A long feeder serving air conditioning, small commercial motors, and distributed generation will respond very differently from a feeder made mostly of resistive heating. After a fault or voltage dip, motor stalling can hold reactive consumption high while regulators and capacitor controls respond with delay. If your model treats all of that as a static constant power block, the predicted recovery will look smoother than the feeder will actually deliver.
Distribution studies also need attention to where controls act and how quickly they act. Tap changers can support customer voltage while pushing the upstream system closer to its limit. Capacitor banks can help one section and worsen another if switching logic is poorly timed. You can’t study voltage collapse risk on a feeder as if it were a reduced bulk bus. The feeder’s composition is the study.
Grids with high renewable share need inverter limits
Renewable-heavy grids need explicit inverter current limits, control priorities, and reactive support settings in the model.
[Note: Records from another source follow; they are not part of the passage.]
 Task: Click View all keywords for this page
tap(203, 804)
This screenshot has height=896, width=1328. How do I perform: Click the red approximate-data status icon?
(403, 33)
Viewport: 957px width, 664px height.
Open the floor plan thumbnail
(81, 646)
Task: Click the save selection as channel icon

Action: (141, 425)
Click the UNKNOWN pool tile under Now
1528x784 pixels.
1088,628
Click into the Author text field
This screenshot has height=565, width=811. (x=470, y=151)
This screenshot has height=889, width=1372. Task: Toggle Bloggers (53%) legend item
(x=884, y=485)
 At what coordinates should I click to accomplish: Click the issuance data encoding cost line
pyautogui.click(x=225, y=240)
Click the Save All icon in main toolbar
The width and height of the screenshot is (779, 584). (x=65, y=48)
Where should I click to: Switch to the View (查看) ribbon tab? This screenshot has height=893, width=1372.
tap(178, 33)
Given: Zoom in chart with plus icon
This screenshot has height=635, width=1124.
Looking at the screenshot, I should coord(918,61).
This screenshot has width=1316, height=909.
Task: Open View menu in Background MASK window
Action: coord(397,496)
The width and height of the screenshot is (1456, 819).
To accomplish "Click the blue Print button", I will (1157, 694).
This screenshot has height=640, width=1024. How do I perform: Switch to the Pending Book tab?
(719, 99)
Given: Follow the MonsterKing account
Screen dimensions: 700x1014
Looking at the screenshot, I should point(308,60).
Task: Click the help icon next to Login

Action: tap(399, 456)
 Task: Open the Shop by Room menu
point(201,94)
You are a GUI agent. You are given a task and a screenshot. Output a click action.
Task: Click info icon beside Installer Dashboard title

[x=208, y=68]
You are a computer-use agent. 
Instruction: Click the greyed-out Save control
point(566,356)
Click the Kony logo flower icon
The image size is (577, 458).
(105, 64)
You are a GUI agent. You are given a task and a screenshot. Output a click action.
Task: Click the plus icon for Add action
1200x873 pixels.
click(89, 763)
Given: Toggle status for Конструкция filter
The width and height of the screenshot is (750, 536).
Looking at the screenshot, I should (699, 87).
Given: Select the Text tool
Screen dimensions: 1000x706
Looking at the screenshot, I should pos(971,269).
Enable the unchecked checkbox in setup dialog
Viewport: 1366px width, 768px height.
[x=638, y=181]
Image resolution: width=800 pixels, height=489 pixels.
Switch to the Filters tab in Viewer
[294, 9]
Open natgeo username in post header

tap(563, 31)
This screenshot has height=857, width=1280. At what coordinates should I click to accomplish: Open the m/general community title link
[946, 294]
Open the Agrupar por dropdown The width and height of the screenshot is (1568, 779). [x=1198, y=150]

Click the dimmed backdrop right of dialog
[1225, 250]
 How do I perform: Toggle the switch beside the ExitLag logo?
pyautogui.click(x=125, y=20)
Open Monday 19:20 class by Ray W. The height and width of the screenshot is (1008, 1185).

Converter-based resources do not respond like synchronous machines. When voltage drops, their controls will follow current limits and protection thresholds. If those limits are missing, the simulated margin will be overstated.
A solar plant tied to a weak grid offers a clear case. During a voltage dip, the inverter controller will often prioritise reactive current support up to a current ceiling. Past that ceiling, active power support falls and further voltage support is capped. Solar photovoltaic generation rose by almost 320 TWh in 2023, the largest annual increase ever recorded, which makes this modelling detail important for modern stability studies.
You’ll also need to represent plant-level voltage control, collector system impedance, and grid code settings that govern fault ride-through. A generic source behind a reactance won’t capture those limits. That shortcut might be acceptable for rough screening, but it won’t support a credible judgment about collapse risk. If your network is rich in inverter-based resources, the voltage stability model has to reflect converter physics and control logic.
“A margin that exists only before a relay trip is not usable margin.”
Protection coordination must reflect voltage stability limits

Power system protection coordination is part of voltage stability analysis because protection will define the final outcome once voltage recovery slows or current rises. A margin that exists only before a relay trip is not usable margin. You need the study to reflect the same trip logic the field equipment will enforce.
A delayed undervoltage trip on a wind plant, a load-shedding stage on a weak feeder, or an overexcitation limiter on a generator can each alter the path from disturbance to collapse. One setting can preserve service long enough for voltage recovery, while another can remove support and deepen the dip. That is why protection review belongs inside the simulation workflow instead of after it. If the relay clears first, your PV or QV result won’t be the whole answer.
The best engineering judgment comes from lining up margins, control limits, and protection timing in one consistent model. SPS SOFTWARE fits naturally in that workflow because open models make it easier to inspect the assumptions behind network response and relay action. You’re not looking for a dramatic plot. You’re looking for a study result that still makes sense when the system is stressed, the controls saturate, and the protection acts exactly as set.